Keep breathing, teachers. In and out.

It’s April, teachers. You’re almost there.

New teachers may be inclined to think that “veteran” teachers have their craft mastered, their evenings free, and their lessons detailed down to the minute. New teachers may also be inclined to think that those who’ve been in the profession have it easier or, at the very least, have more of it “figured out.”

What a load of crap.

The end of this year will mark my seventh in teaching. While that still makes me fairly new to the race, when I was a new teacher I prefigured that I’d have more of this mastered by now.

News flash: I don’t. Even bigger news flash: I won’t–ever. Here’s a brief list why that will be true for as long as I, or anyone else, is in the profession. There’s also a few absolute true-isms just in case you are new(er) to the race, too (aka – Stuff Newbies Need to Know).

1.) No one is ever going to fully understand you, at least no human that is. That being said, people—students, parents, administrators—will continually misinterpret your motives and intentions in a variety of areas. The trick is to not become offended or upset when this happens (this is the part where I try to take my own advice). Another way to avoid this is to repeatedly state or discuss your purpose for doing what you’re doing, whether that’s a topic in class or a proposal with a superior. Bring up why it matters. I think the rule of thumb for getting someone to remember a new concept is to bring it up seven times. Annoy the heck out of people with your purpose. Annoy? Educate? Same thing, really.

2.) You will constantly change what you’re doing every year, maybe every week. There’s a lovely myth that as you teach you’ll develop a cache of lessons and at some point not even need to plan, because why plan when you can just take a lesson out of your Binder Full of Good Things I’ve Already Taught Before?! I do keep track of what I’ve taught before, and I do have copious binders brim-filled with plans, worksheets, and ideas. Do I re-do topics and materials that I’ve taught before? Yes. Do I ever reuse all of the materials? Nope. Every year brings new students, and new students need new content. You will recycle certain parts—strategies, clips, articles—but you won’t have a day when you can just stop planning and “have it all ready for you to teach.” That’s not a real thing. At least, that’s not a real thing when you honestly care about students learning your content.

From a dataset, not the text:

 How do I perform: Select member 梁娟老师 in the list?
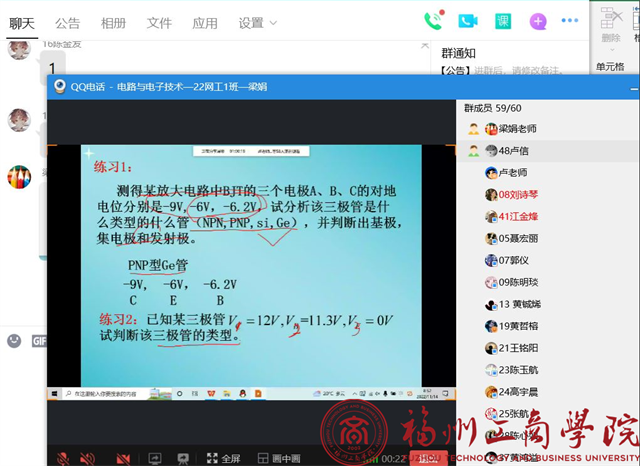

3.) April is always going to be a hellish month. In fact, if you can ration your personal days for April, it might be a good idea. (I’m only sort of kidding.) The fact is that it’s getting warmer outside in most areas of the U.S. and kids can smell the summer. They’re sticking their noses in the air—sometimes literally putting their heads out the windows—and sniffing the scent of summer right around the corner. Will they work? Maybe. If you entice them, they’ll work. This time of year is when you need to break out the good stuff. If you have a favorite lesson to teach—chemical bonding, poetry, roller blading—this is the time to teach it. Students need to see excitement and passion–anything–in order for them to want to learn it. It won’t matter how many years you teach, the only time this will change is if spring comes really early and this section of time becomes March through April. Marril. I hope Marril never visits you.

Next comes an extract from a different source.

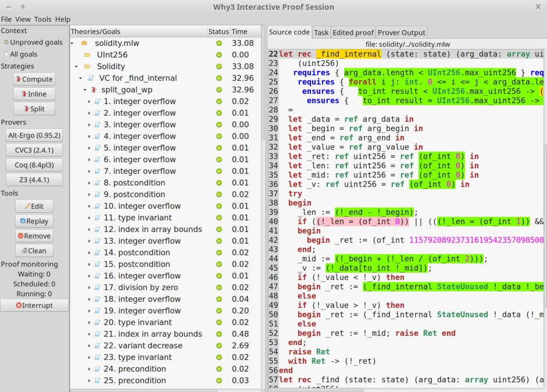Select the All goals radio option
The width and height of the screenshot is (547, 392).
(20, 54)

4.) May will always be worse than April because state testing and end-of-the-year tests crush everyone’s souls. And by everyone I mean everyone—dementors come to visit between passing periods and no one is left standing. My suggestion: have a stash of Oreos and peanut M&Ms in random places throughout your classroom. They’re lifeblood. It’s best to adopt an attitude of “Whatever! I didn’t have anything planned for today!” in May. There will be random days where nothing gets done, and some of them may be really important. Maybe your school will have a charity day for Relay for Life or the Leukemia and Lymphoma Society—which is awesome! But you won’t get anything done. Know this early, and adopt a zen response like “It’s okay. They’re learning to be good people” or “I really do need to stop staring at red ink.” Whatever your mantra, try to make it kind and not attack the children.

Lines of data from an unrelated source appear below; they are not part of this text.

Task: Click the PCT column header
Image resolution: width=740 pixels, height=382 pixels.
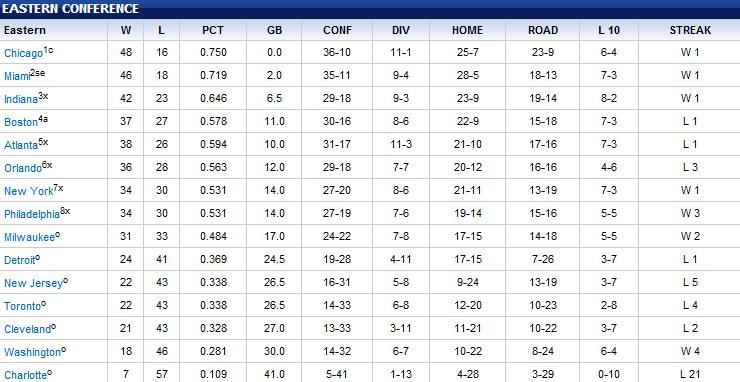Action: [x=213, y=30]
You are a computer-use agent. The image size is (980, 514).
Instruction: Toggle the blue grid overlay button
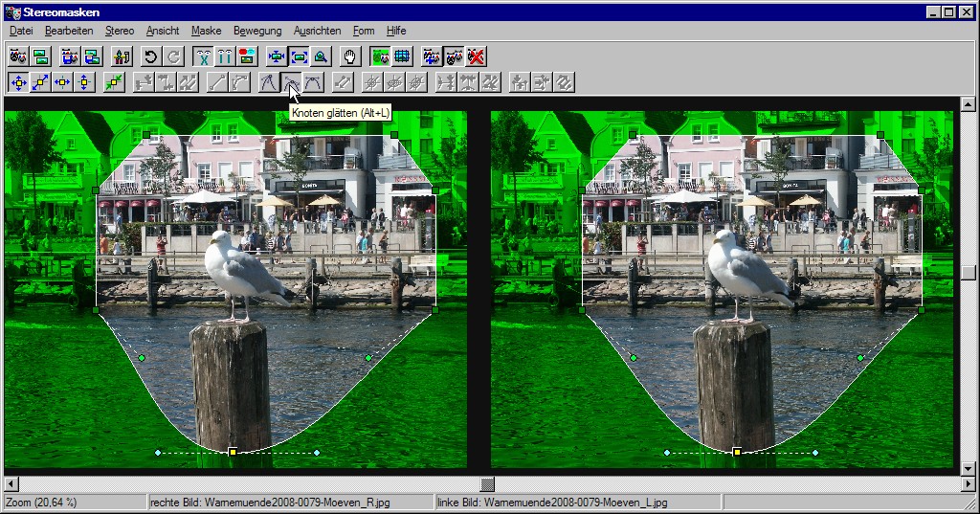402,56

5.) Not everyone is going to like you or your lessons. As such, you’ll likely think too much about that and forget that you’re pretty awesome at what you do. Let’s face it, anyone outside of your classroom hasn’t had 4+ years of content-specific training in your field, but you have. You know what you’re doing. If someone doesn’t like you or your lessons—and you have very valid reasons for doing them (see #1)—then they really just need help understanding. Be patient with them. They’re the challenge you need to make sure you’re on top of your game. They will also be the reason you never have it “all figured out.” Some years you might not be able to do your favorite unit because you know your students aren’t ready, aren’t mature enough, or aren’t ________. There will always be something, but you need to remember that you know what you’re doing. Don’t question it. They don’t just give teaching degrees to anyone; you earned it, and you’ve got this.

Now that we have all of that out of the way, go enjoy the fact that you’ve only got six weeks left. Keep on keepin’ on, my fellow teachers. You’ve got this!